When the temperature of the jet gas is kept below the melting point of the urea particles to increase the amount of the jet gas, the amount of the particles sent from the lower part of the jet tower to the guide tube fluctuates, causing a so-called pulsation phenomenon. The operation becomes unstable. In this case, the coating film of the urea granules is liable to be damaged, and the obtained coated fertilizer has a large amount of active ingredient eluted during the initial elution suppression period. That is, many of the obtained coated fertilizers rapidly elute the active ingredient immediately after fertilization. Therefore, it is extremely difficult to produce a large amount of time-dissolved coated fertilizer having a desired dissolution function by a conventional jet method with high production efficiency.

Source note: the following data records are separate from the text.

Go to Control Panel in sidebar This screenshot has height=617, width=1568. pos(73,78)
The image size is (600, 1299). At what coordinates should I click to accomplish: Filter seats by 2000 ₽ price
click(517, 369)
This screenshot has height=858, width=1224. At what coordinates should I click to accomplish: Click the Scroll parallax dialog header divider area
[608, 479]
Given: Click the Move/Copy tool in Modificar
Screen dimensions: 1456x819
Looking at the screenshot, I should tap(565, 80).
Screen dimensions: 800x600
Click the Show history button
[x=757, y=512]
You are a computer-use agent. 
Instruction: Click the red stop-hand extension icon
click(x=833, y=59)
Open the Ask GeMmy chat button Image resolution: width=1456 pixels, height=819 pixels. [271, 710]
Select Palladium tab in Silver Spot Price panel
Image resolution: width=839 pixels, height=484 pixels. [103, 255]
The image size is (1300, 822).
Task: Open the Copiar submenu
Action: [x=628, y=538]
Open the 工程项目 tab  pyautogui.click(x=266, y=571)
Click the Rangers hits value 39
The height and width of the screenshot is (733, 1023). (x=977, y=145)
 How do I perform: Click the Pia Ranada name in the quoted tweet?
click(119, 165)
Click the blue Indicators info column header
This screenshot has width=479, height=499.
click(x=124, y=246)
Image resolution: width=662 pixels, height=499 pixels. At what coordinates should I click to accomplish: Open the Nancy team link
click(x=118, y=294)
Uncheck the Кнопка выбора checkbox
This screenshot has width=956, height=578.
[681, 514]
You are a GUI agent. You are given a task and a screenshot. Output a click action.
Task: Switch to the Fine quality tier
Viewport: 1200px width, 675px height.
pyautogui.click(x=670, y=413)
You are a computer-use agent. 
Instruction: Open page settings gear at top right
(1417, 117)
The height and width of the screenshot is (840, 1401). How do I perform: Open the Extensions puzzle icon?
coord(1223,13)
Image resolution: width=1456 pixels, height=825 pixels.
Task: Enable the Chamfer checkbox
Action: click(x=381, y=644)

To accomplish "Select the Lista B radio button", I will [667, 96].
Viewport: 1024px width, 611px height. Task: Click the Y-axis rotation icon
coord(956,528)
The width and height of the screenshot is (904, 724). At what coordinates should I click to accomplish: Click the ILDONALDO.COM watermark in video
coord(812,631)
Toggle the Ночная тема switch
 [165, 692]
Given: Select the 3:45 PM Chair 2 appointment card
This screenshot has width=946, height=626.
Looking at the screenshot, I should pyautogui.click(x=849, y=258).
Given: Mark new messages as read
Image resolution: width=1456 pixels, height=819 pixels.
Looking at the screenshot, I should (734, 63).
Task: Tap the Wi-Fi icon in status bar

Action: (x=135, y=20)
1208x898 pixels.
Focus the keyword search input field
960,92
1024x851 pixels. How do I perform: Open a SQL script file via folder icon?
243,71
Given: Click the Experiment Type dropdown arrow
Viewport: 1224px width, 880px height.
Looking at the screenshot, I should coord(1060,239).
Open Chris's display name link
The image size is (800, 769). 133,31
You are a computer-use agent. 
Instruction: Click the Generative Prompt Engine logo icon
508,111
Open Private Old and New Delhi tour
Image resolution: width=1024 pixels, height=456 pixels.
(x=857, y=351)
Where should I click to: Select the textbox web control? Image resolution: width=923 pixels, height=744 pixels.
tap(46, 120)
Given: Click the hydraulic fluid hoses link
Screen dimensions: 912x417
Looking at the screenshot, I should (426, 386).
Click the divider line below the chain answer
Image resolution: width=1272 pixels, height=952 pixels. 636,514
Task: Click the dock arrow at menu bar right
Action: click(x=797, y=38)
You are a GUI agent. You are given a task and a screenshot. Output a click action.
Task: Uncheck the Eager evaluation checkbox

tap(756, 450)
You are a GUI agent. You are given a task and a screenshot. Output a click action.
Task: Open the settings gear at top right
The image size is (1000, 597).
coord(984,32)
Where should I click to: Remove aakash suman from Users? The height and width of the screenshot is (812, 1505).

[0010] Further, the conventional diaphragm is as shown in FIG.
A so-called donut-shaped gas ejection body 84 called an orifice having an ejection hole 82 formed in the center of the disk 80 is provided at the tip of the inverted cone at the bottom of the tower. There is also a problem that the coated particles falling down in the tower are deposited on the upper surface of the gas ejector 84 and melted and solidified.

[0011]

SUMMARY OF THE INVENTION In view of the above-mentioned problems of the prior art, the present inventors have sought to find out where the cause is. As a result, in the jet method, when the temperature of the jet gas is set to be equal to or higher than the melting point of the urea granules to coat the surface of the urea granules, even if the spray of the resin solution covering the urea granules is uniform, the jet gas and urea It has been discovered that pulsation of the granules occurs, causing a portion where the temperature of the jet gas does not partially decrease due to the heat of vaporization of the solvent, thereby melting and consolidating the urea granules by the high-temperature jet gas.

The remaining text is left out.